(Dataset entries)
-*-*-

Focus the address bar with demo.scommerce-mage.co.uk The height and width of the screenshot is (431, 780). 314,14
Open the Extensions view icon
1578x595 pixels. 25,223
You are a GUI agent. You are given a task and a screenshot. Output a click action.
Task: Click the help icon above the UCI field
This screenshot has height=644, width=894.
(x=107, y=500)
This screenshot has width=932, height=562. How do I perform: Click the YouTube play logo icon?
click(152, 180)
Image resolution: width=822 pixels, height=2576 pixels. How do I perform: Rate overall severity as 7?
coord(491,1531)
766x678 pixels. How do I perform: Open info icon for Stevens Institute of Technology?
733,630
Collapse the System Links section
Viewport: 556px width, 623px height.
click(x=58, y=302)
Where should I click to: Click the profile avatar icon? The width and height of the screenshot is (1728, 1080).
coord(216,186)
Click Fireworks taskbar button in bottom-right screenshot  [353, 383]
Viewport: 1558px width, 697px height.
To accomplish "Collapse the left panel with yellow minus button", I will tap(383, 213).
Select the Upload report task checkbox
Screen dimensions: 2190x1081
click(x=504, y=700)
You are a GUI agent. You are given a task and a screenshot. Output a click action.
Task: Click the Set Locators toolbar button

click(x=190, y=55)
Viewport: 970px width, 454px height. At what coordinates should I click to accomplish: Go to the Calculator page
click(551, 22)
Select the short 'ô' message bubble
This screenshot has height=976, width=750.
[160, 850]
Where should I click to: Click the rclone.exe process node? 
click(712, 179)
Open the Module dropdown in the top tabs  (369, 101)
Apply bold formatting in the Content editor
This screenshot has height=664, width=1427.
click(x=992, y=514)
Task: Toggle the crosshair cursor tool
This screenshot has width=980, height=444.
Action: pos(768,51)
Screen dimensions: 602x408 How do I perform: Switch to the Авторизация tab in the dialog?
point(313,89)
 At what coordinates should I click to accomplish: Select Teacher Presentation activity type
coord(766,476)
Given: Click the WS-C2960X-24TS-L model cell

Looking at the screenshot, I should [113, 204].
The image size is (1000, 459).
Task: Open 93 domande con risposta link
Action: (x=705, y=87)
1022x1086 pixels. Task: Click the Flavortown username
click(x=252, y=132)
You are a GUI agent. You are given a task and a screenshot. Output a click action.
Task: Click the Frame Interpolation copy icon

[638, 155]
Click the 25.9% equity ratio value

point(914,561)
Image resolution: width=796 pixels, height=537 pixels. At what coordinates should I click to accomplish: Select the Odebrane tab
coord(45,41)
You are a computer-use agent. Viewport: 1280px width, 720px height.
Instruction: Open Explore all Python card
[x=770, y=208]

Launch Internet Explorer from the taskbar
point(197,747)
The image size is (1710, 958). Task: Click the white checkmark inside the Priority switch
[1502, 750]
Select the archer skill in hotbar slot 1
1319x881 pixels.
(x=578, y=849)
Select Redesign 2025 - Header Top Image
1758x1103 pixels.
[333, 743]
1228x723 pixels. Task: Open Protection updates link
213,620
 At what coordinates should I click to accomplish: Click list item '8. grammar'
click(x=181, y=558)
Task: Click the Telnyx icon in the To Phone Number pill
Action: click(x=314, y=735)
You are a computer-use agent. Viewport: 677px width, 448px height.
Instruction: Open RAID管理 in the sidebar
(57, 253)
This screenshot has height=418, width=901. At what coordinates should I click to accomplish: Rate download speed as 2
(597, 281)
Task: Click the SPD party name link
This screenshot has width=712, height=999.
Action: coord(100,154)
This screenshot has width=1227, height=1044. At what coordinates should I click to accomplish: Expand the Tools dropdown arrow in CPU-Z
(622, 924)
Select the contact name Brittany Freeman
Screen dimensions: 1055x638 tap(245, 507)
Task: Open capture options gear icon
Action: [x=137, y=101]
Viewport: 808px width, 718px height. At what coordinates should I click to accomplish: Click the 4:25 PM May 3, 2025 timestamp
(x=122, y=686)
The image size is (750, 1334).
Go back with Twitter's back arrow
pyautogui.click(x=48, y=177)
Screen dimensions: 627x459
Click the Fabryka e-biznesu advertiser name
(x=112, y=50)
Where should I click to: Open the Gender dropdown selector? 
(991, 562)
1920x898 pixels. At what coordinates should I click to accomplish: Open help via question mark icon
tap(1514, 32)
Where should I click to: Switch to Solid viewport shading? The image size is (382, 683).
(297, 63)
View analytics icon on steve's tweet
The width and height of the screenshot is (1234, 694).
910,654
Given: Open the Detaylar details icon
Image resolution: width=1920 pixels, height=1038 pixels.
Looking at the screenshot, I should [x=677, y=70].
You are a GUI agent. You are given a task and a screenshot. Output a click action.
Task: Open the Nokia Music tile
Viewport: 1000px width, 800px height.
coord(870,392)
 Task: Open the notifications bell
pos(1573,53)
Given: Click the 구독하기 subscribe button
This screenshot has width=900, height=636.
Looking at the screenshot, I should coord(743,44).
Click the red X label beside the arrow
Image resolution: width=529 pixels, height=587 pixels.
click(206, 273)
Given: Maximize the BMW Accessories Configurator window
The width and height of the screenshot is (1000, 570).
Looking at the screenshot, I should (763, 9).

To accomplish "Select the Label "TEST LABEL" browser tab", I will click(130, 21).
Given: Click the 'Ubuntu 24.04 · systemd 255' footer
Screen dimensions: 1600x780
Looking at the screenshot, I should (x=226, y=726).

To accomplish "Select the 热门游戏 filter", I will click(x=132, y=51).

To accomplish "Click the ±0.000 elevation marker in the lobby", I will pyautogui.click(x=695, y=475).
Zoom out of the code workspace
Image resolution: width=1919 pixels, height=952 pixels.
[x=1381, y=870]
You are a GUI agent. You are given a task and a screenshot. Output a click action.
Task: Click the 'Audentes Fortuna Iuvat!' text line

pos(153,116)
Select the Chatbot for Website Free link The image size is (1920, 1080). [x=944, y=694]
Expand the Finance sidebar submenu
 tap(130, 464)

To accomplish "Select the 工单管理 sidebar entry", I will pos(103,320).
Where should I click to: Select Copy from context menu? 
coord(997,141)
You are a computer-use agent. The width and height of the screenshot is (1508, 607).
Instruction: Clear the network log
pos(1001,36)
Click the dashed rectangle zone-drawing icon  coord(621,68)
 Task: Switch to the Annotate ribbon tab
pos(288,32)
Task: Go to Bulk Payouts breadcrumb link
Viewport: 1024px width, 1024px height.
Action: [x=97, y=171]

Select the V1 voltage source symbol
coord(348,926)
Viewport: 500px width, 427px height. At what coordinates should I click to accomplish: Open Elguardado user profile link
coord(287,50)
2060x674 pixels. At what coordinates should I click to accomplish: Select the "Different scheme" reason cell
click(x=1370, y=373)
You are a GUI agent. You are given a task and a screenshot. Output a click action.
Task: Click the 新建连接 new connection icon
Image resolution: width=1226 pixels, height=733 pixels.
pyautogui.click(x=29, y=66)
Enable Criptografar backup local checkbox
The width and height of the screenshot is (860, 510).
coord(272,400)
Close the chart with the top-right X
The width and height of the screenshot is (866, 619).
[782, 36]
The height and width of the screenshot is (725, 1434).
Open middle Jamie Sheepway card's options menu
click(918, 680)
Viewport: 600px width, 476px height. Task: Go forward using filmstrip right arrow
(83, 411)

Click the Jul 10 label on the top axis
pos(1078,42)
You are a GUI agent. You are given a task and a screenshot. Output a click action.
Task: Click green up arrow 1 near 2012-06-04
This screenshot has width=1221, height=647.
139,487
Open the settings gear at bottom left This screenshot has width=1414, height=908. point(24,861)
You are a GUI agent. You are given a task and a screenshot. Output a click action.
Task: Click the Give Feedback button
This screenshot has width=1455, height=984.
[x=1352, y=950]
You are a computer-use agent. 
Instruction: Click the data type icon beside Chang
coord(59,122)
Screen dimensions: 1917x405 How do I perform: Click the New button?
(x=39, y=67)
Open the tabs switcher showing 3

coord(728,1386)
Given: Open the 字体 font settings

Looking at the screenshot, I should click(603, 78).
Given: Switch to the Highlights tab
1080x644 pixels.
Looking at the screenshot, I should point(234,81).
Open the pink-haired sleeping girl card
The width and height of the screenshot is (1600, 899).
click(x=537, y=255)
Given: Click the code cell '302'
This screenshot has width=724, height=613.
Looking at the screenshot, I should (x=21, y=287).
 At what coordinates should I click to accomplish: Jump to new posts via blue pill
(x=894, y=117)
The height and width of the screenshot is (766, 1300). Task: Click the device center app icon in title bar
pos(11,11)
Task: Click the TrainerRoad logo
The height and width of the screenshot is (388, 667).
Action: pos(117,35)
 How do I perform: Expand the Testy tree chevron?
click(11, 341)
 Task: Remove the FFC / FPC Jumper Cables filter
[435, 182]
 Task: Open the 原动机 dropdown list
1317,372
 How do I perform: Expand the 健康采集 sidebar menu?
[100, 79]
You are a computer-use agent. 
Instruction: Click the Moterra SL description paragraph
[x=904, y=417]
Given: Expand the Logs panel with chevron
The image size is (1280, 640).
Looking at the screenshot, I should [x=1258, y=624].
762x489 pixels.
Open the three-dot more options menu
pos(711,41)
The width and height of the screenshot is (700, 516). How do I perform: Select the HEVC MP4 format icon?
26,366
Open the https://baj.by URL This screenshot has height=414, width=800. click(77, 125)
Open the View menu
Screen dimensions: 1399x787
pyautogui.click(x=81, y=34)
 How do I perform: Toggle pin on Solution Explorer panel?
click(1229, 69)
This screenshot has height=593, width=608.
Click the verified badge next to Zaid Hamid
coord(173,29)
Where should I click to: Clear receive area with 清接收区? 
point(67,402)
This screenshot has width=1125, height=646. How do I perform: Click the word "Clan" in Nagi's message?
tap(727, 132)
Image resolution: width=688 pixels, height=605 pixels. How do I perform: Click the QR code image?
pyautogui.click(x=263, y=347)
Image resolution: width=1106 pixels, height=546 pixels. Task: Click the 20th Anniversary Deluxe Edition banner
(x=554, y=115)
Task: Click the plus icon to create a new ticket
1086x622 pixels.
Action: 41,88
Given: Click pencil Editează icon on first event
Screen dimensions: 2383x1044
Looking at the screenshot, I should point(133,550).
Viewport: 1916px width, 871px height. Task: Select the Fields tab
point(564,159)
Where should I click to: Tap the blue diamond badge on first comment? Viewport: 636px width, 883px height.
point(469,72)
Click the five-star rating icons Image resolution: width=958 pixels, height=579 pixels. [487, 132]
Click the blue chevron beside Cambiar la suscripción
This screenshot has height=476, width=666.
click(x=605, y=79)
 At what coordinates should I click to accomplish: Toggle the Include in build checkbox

-*-*-

_Task description_: For this exercise, please output exactly the lines above starting at the line with "Image resolution: width=1920" and ending at the line with "Given: Click the 구독하기 subscribe button", ends included.

_Response_:
Image resolution: width=1920 pixels, height=1038 pixels.
Looking at the screenshot, I should [x=677, y=70].
You are a GUI agent. You are given a task and a screenshot. Output a click action.
Task: Open the Nokia Music tile
Viewport: 1000px width, 800px height.
coord(870,392)
 Task: Open the notifications bell
pos(1573,53)
Given: Click the 구독하기 subscribe button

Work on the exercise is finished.